Из влажных тёмных дебрей глянул коричневый глаз.

– Да нет, Стаху… не очень, – доверительно проговорила девка.

Стах вздрогнул:

– Чего?!

– Ну… я знала, что спасёшь… – пояснила рыбёшка, уже совсем оправившись, и несколько неестественно засмеялась: крепко натерпевшись, пытаются храбриться, – ты меня всегда спасал.

Стах не заметил шутливого тона. Не до шуток.

– Постой-постой… – дёрнулся ошарашено, – откуда знаешь-то меня? Ты кто?

Он рывком повернул русалку к себе лицом:

– Хоть гляну, дай!

Раздвинуть длинные спутанные пряди никак не получалось. Стах разволновался и всё цеплял одни, а под ними оказывались другие. Кикимора старательно и неторопливо подобрала густой поток волос всеми десятью пальцами, прочесала сквозь них и развела на обе стороны. К Гназду обернулось светлое приветливое лицо:

– Не узнал?

Он взглянул – и рёв бури внезапно сменился совершеннейшей тишиной. Даже не тишиной, к которой ухо всё ж прислушивается.

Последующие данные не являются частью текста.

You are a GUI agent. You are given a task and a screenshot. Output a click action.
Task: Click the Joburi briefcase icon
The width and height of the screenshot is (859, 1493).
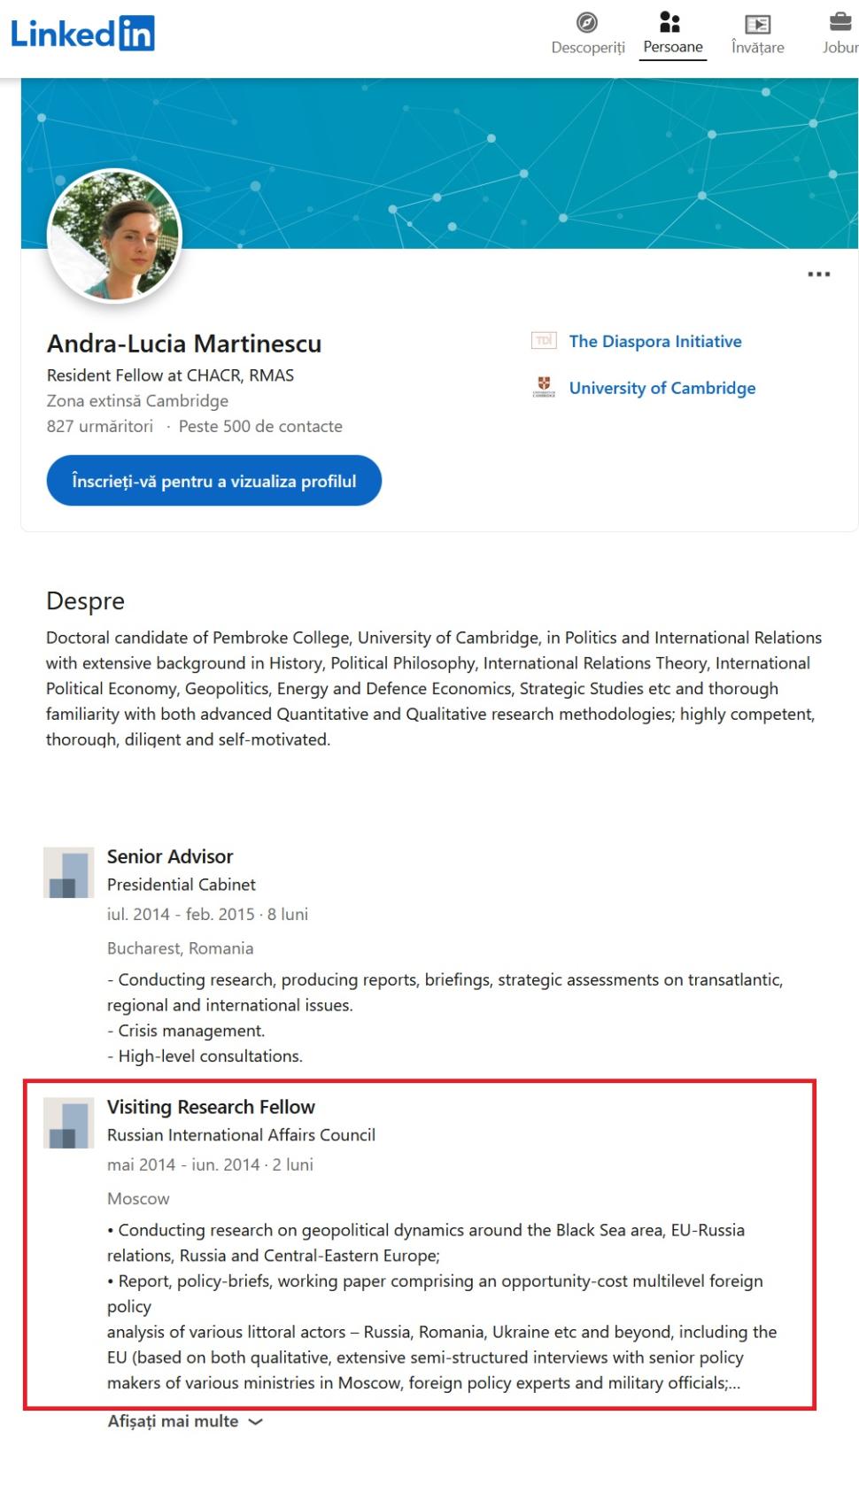[840, 22]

А просто - ничем.

Нет, то, что сидящая с ним рыбка оказалась давным-давно известной ему Евлалией, соседа Азария сестрицей – это всё несущественно. То, что мало Стах дома бывал, редко девчонку видал, а она, между тем, росла да росла себе – тоже понятно. То, что девчонка в красавицу матушку пошла – давно не секрет, и Стах это знал всегда. Всегда мимо девчонки той ходил, в полглаза глядел, всерьёз не принимал. Да и чего глядеть-то? И так полна крепость голопузой мелочи. И палочек-щепочек всяких без конца там-сям попадается: повыше-пониже, потемней-посветлей, потише-пошумливей – а всё верхоплавки глупые!

И вдруг – по волшебному ли мановению, роковому ли грома грохоту, ослепительной вспышке молнии – преобразился мир! Оказалось, никакая это не верхоплавка и не девчонка привычная, а красотища немыслимая-чу́дная, от которой нет сил отвести глаз! И вовсе не та она щепочка-палочка, как в крепости представлялась – а чаровница влекучая! И – вся мягкая, ласковая, податливая – меж ладоней она у Гназда! И нет сил разомкнуть обнявшие её руки!

Руки сами собой всё тесней сжимались, и унять их не было никакой возможности. Задохнувшись, Стах притянул красавицу к груди. Та лёгонько засмеялась, осторожно отстраняясь:

– Да я уж согрелась, Стаху...

– Нет! – весь задрожав, хрипло прошептал Стах – и ещё повторил, – нет... я же вижу, как тебе холодно…

Хотя знал – пустое городит. Не до холоду тут – глупому понятно. С какого-такого холоду?! – вон, как вспыхнули – ярким закатом! – плавно обрисованные щёки белого овального лица, и, словно крылья вспорхнувшей испуганной птицы, затрепетали густые чёрные ресницы, пряча глаза.

Что-то случилось с этими глазами, с этим лицом, с пламенеющим ртом... Что-то, что внезапно рухнуло на них обоих куда яростней грозы, сотрясающей небеса и землю. Что мгновенно оборвало все прежние мысли, чувства и заботы… Даже дыхание! Даже течение крови по жилам! Перевернуло, поломало, куда-то унесло – а заполнило собой, чудной силой, которая приходит незвано-нежданно, негаданно-неведомо, сама собой, по своим каким-то законам да прихотям.

Сразу изменилось всё на свете.

Люди, звери, деревья и травы.

И Стах стал не Стах.

И девушка Лала не Лала.

И конь, задремавший у самого входа – не прежний старый коняга-дружище, а сказочный золотой скакун с крыльями.

И вертеп – дворцом сверкнул, сплошь из ослепительных радужных алмазов.